Extensive studies have highlighted the importance of tumor cell-derived complosome (particularly C3/C3a) in cancer progression (47, 48). Intracellular activation of tumor cell-derived C3 inhibited CD8+ T cell infiltration and function by driving the accumulation and immune-suppressive activity of tumor-associated macrophages (TAMs) in a C3a-C3aR-dependent manner through the C3a-C3aR-PI3Kγ signaling pathway (49). More importantly, deletion of C3 in tumor cells that had high C3 expression enhanced the efficacy of anti–PD-L1 treatment (49). C3 downregulation by siRNA in ovarian cancer cells SKOV3ip1 inhibits tumor cell growth and migration (47). It has been shown that intracellular C3 in human colon carcinoma Caco2 cells can cleave cathepsin L and B and release C3a, just like CTSL can cleave C3 in CD4+ T cells in a non-C3 convertase manner, and C3a secretion can be downregulated by treatment with cathepsin L and B inhibitors in these cells (50). Other tumor cells, such as leukemia cells, express C3a and C5a receptors and respond to C3a and C5a stimulation by phosphorylation of p44/42 MAPK and AKT (51). Additionally, tumor cell derived-FB was found to be upregulated in pancreatic ductal adenocarcinoma (PDAC), promoting cancer cell proliferation by preventing cellular senescence and associated with myeloid-derived suppressor cells (MDSCs), immunosuppressive regulatory T-cells (Tregs), and TAMs in immunological tumor promotion (52). As previously stated, the complosme in CD4+ T cells and monocytes regulates basic metabolic processes and mTOR during T cell activation. Although evidence is lacking, it is very likely that the complosme functions similarly in tumor cells, which rely on aerobic glycolysis for cell survival, proliferation, and metastasis (48).

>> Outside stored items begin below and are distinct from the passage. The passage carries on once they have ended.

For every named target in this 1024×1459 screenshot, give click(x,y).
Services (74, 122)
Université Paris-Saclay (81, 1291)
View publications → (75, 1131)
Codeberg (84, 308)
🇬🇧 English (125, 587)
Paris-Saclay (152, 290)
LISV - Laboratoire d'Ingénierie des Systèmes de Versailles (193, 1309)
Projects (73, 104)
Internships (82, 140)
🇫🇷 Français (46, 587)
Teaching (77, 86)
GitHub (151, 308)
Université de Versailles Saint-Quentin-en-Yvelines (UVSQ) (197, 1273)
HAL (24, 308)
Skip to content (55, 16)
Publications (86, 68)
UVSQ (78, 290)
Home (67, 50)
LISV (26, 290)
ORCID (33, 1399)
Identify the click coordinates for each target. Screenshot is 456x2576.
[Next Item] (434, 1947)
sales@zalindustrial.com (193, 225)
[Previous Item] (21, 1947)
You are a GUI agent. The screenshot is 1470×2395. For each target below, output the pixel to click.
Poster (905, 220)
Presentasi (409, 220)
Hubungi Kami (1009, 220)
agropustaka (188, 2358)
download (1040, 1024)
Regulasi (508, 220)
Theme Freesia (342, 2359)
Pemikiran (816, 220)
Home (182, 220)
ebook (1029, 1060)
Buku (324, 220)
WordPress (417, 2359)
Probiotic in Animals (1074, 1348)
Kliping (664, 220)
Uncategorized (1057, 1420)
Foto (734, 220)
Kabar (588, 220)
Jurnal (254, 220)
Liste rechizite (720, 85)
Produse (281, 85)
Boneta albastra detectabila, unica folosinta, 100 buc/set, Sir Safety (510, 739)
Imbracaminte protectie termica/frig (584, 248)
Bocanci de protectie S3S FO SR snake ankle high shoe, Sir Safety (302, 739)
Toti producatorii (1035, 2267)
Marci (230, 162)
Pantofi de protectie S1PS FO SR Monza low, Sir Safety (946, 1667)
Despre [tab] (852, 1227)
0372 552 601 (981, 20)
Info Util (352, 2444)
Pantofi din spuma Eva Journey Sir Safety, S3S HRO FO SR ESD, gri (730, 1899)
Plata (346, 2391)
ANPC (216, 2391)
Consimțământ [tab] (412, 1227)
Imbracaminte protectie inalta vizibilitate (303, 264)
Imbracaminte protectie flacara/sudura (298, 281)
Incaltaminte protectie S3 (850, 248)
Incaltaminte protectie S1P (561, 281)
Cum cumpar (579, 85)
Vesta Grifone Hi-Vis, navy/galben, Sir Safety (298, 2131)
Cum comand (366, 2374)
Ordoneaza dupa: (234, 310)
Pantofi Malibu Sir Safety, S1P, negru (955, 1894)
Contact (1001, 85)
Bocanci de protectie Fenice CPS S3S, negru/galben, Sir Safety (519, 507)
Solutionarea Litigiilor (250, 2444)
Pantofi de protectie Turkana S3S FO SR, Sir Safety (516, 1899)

There is also a growing number of reports about intracellular complement expression from stromal cells. For example, it have been demonstrated to regulate autophagy, energy management, and insulin production by pancreatic β cells (53, 54). Human pancreatic islets highly express intracellular C3, and C3 binds autophagy-related protein 16-1 (ATG16L1), thus regulating autophagy and contributing to β cell survival in human islet inflammation and diabetes (54). The C5b-C9 formation inhibitor protein, CD59, was demonstrated to be localized intracellularly in insulin granules in pancreatic β cells, thereby regulating insulin secretion by exocytosis (55, 56). Adipocytes can also produce complement components such as C3, C1q, properdin, and Components B and D, which have been linked to abnormal adipocyte function, immune cell infiltration, obesity, and insulin resistance (56, 57). Similarly to pancreatic β cells, intracellular C3 also protects human airway epithelial cells from stress-induced cell death (58). Intracellular C3 regulates Paneth cell turnover during repair of intestinal epithelial cells after injury (59). During mesenteric ischemia, C3 activation in a cathepsin-dependent manner in intestinal epithelial cells contribute greatly to intestinal tissue damage (50), confirming the pro-inflammatory role of intracellular C3. During SARS-CoV-2 infection, the complosome also plays an important role in lung epithelial cells by activating intracellular C3a, which can be blocked by a cell-permeable FB inhibitor, confirming the presence of an inducible cell-intrinsic C3 convertase in lung epithelial cells. Mechanically, complement gene transcription in lung epithelial cells was shown to be JAK1/2-STAT1–dependent (60). In retinal pigment epithelial (RPE) cells, intracellular expression of C3, C3a, C3aR, CR3, and FB was reported to be induced by internalized complement factor H-related 3 (FHR-3), in addition to proinflammatory cytokine secretion and inflammasome NLRP3 activation (61).